Uno dei grandi limiti della diversity proposta nella comunicazione di marca è infatti quello di inseguire, o spesso e volentieri rincorrere con gran ritardo, quelle che sono le tendenze calde del momento con atteggiamento palesemente strumentale: la "quota rosa" del femminile, la "quota blu" del maschile su dati temi quali la paternità, l'"eroismo" della data categoria di lavoratori che fino a ieri non esisteva ma che durante la pandemia diventa punta di diamante della società (salvo poi tornare nel dimenticatoio), ma anche l'lgbtq+ inserito come "contentino".

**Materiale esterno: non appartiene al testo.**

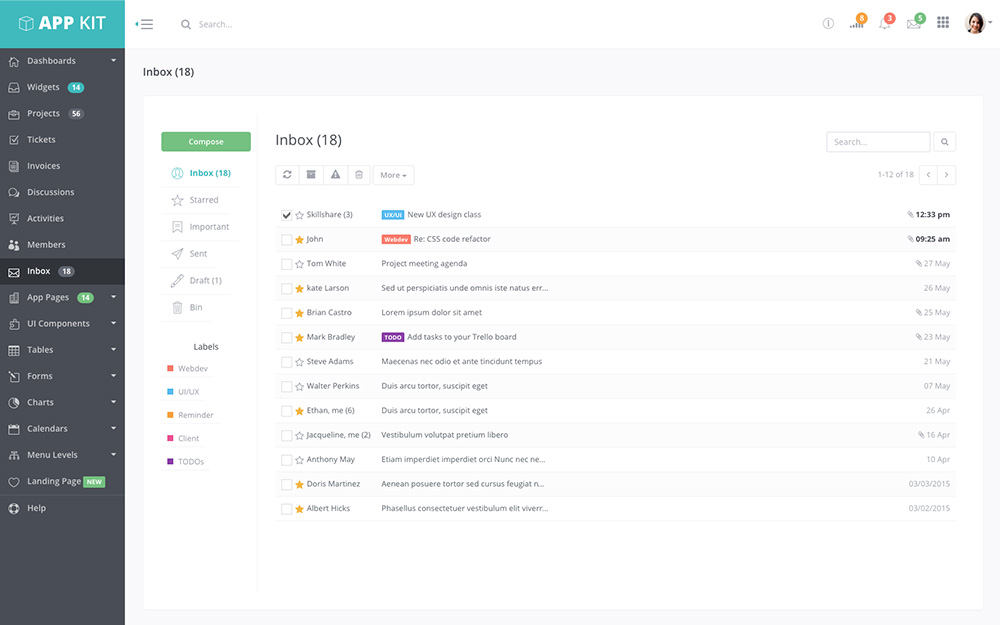1000x625 pixels.
Task: Switch to the Starred mail folder
Action: [197, 199]
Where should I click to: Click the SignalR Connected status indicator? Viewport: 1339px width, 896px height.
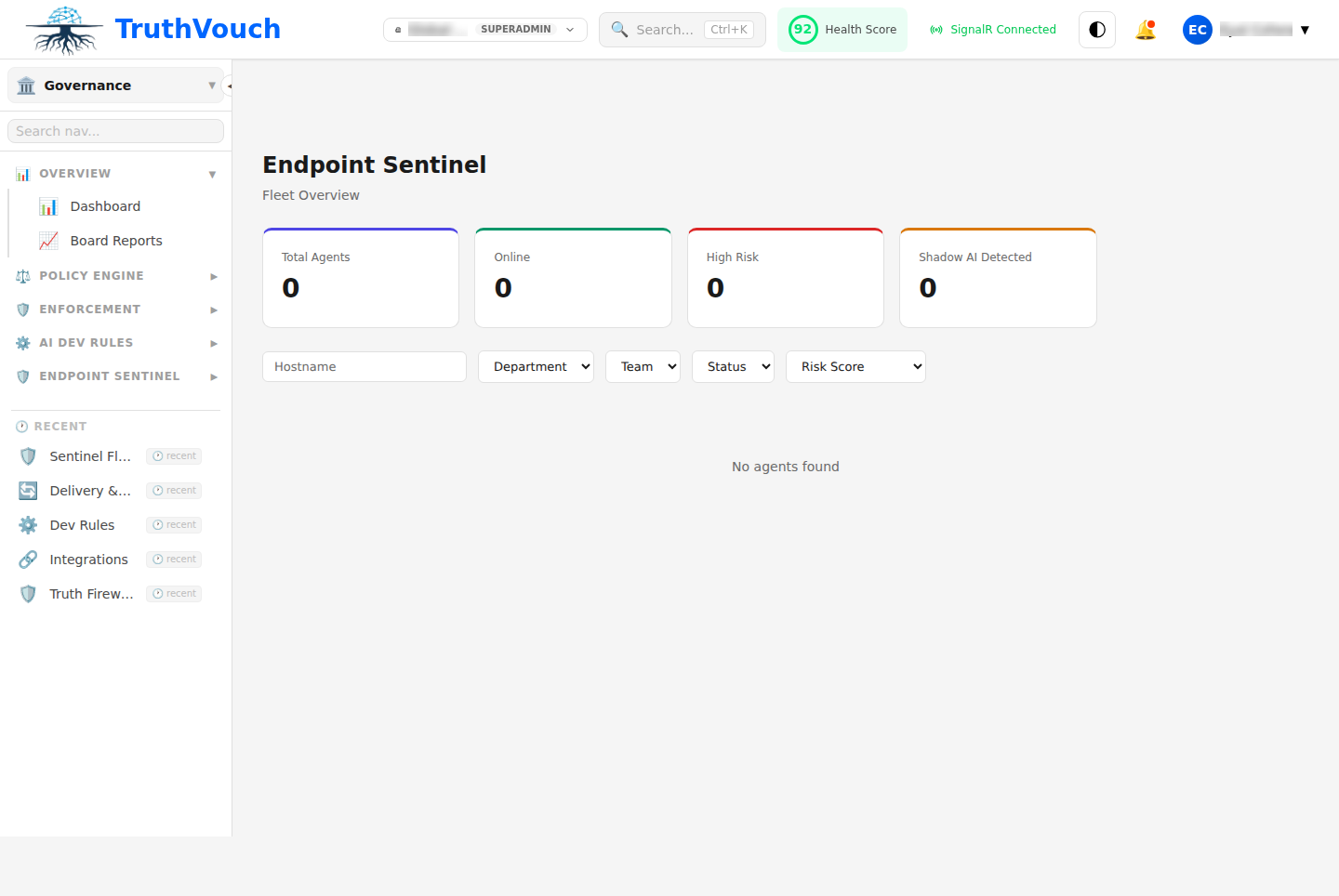point(992,29)
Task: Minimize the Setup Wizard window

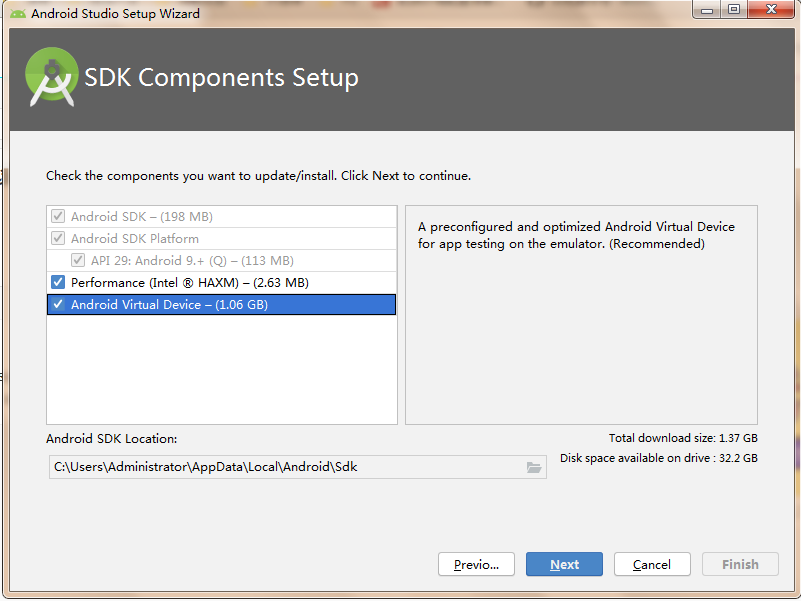Action: [x=709, y=10]
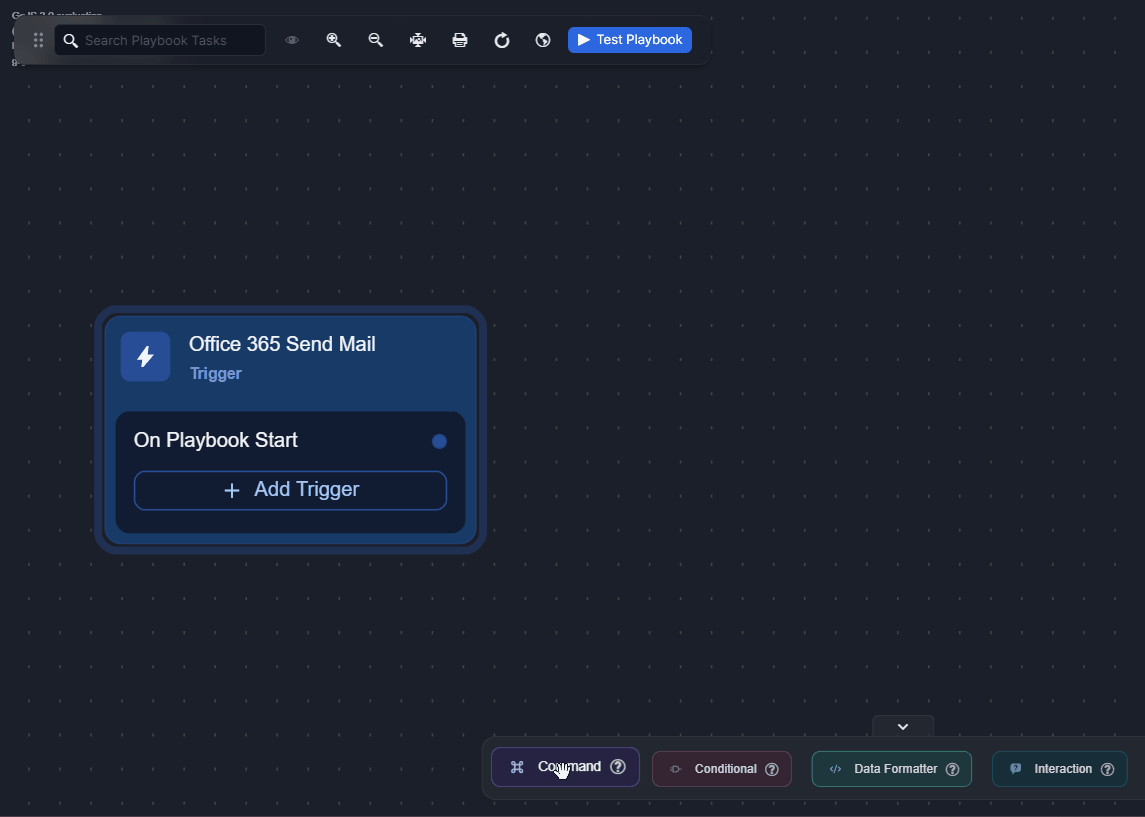1145x817 pixels.
Task: Open help for the Command task
Action: (x=618, y=767)
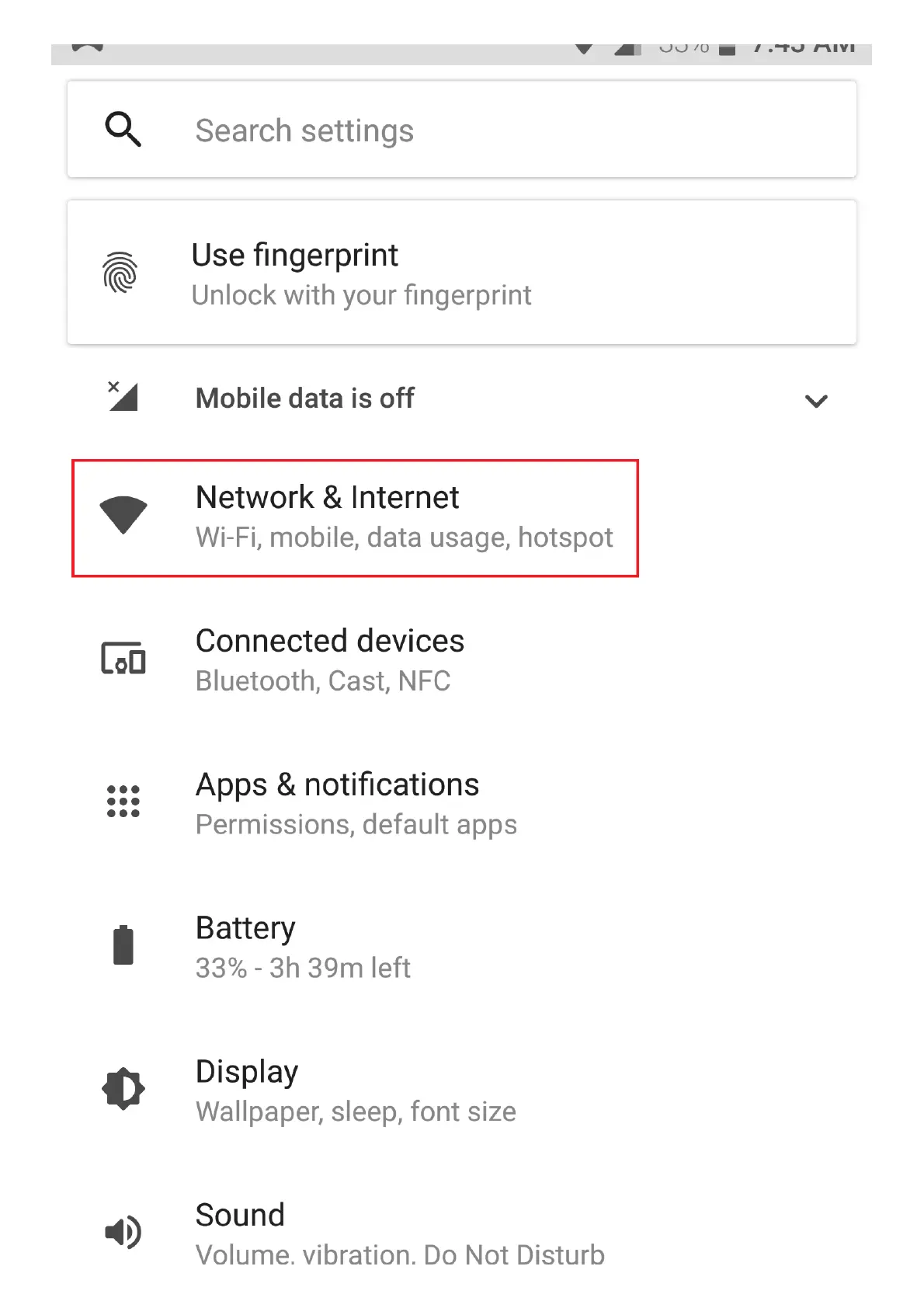Tap the Wi-Fi icon beside Network & Internet
Screen dimensions: 924x1308
tap(123, 514)
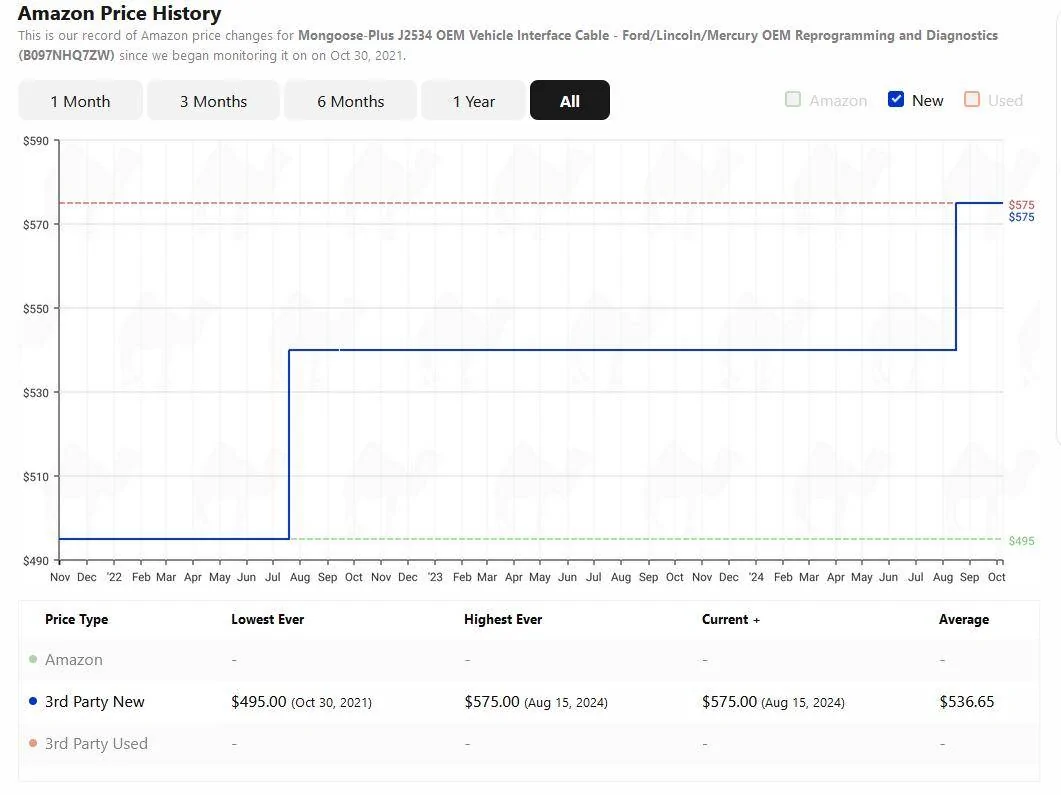Switch to the 1 Month view
1061x795 pixels.
click(80, 100)
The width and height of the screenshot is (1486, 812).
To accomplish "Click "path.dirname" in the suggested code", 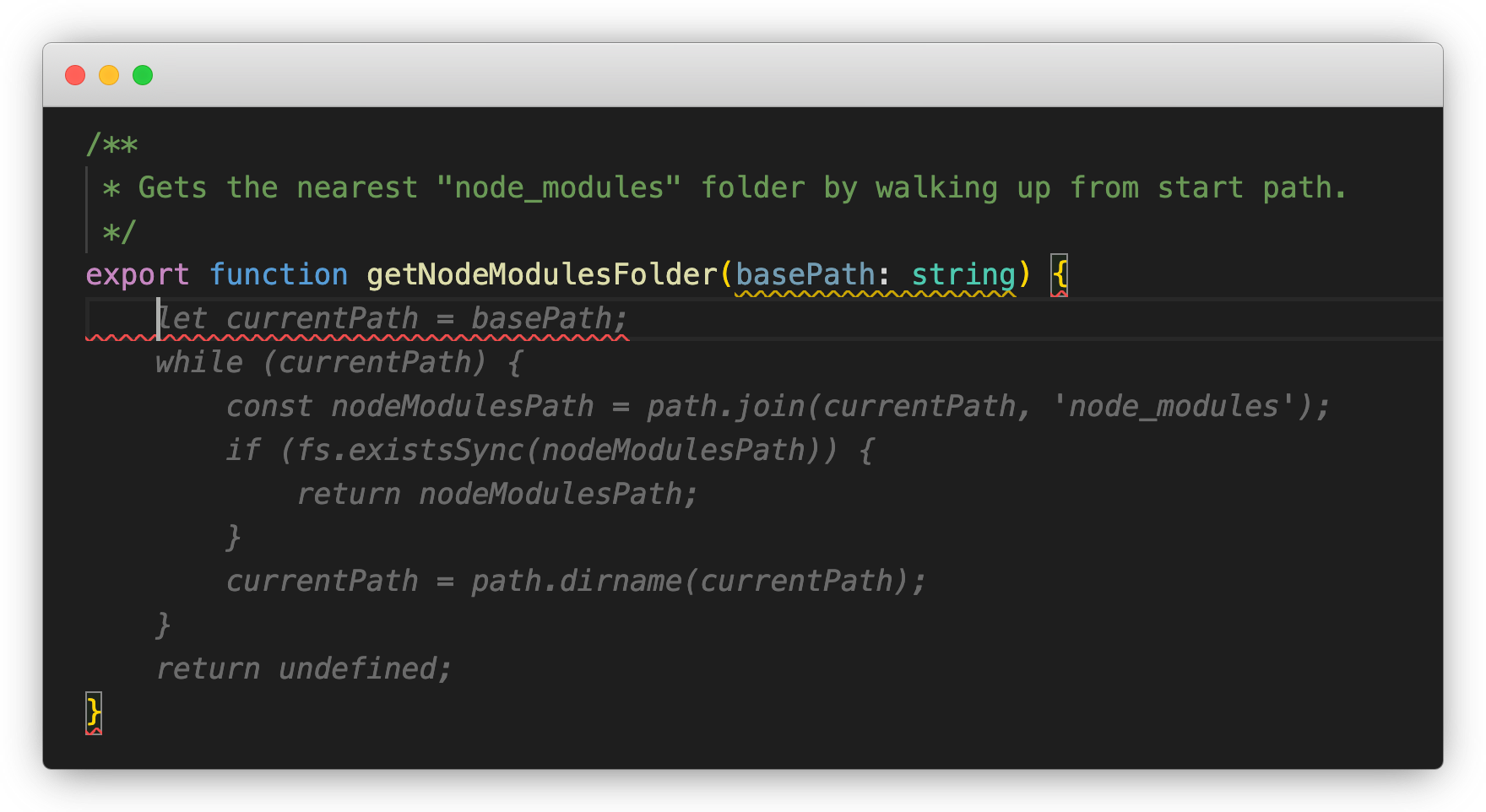I will [x=576, y=582].
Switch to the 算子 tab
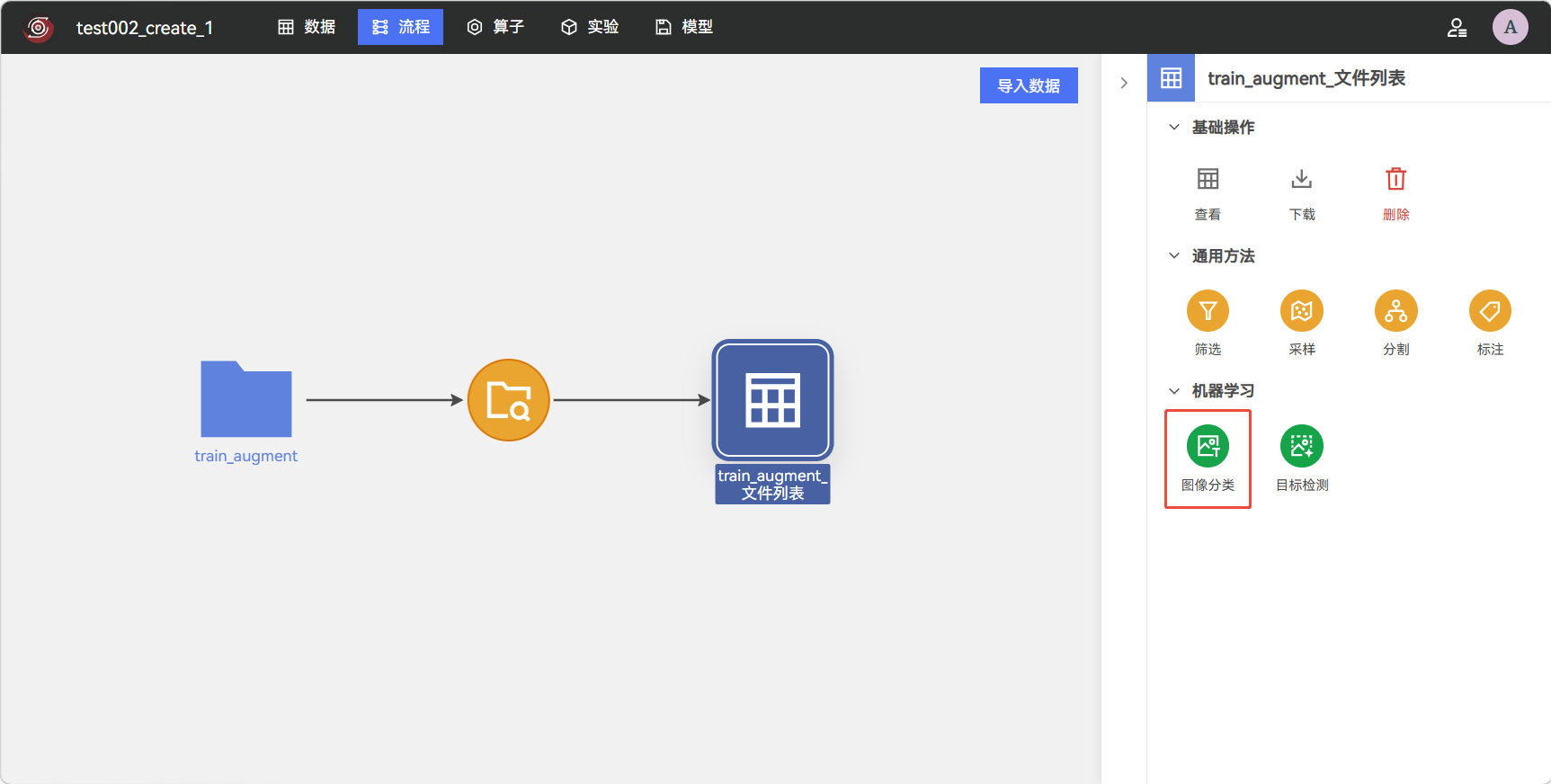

Paradossalmente, sarebbe tutto più semplice se invece che impegnarsi a conteggiare e a spuntare tutte le caselle del politically correct semplicemente si fotografasse il mondo per quello che è. Un esempio banale: tutti noi conosciamo almeno una persona diversamente abile, eppure ricordate una pubblicità dove il vostro amico X, magari senza una gamba o un braccio, comparisse semplicemente in quanto uomo che fa la spesa o usufruisce di un servizio? Se è vero che un settore come il largo consumo si rivolge per sua natura a tutti, perché quei "tutti" non sono presenti nella sua comunicazione?
Attenzione, però, non parliamo dello spot dove il disabile compare in quanto tale, magari in veste di campione paraolimpico o di combattente resiliente. Parliamo di uno spot in cui il disabile c'è semplicemente in quanto essere umano come gli altri, senza utilizzo specifico della sua disabilità ai fini narrativi. Lo stesso vale per l'uomo che pulisce casa o che dà il biberon a suo figlio, per la donna che non ha voglia di depilarsi e si tiene i peli sotto le ascelle e così via.
Lo stesso presentare certi elementi come eccezione sulla quale si calca la mano, come scelta volutamente emancipata, rischia di diventare un boomerang. La seconda trappola tipica dei temi di diversity e inclusione, infatti, è che si cada nel paradosso, ovvero nello stereotipo di linguaggi e toni, nella discriminazione involontaria proprio per insistenza su elementi che standardizzano volendo uscire dallo standard.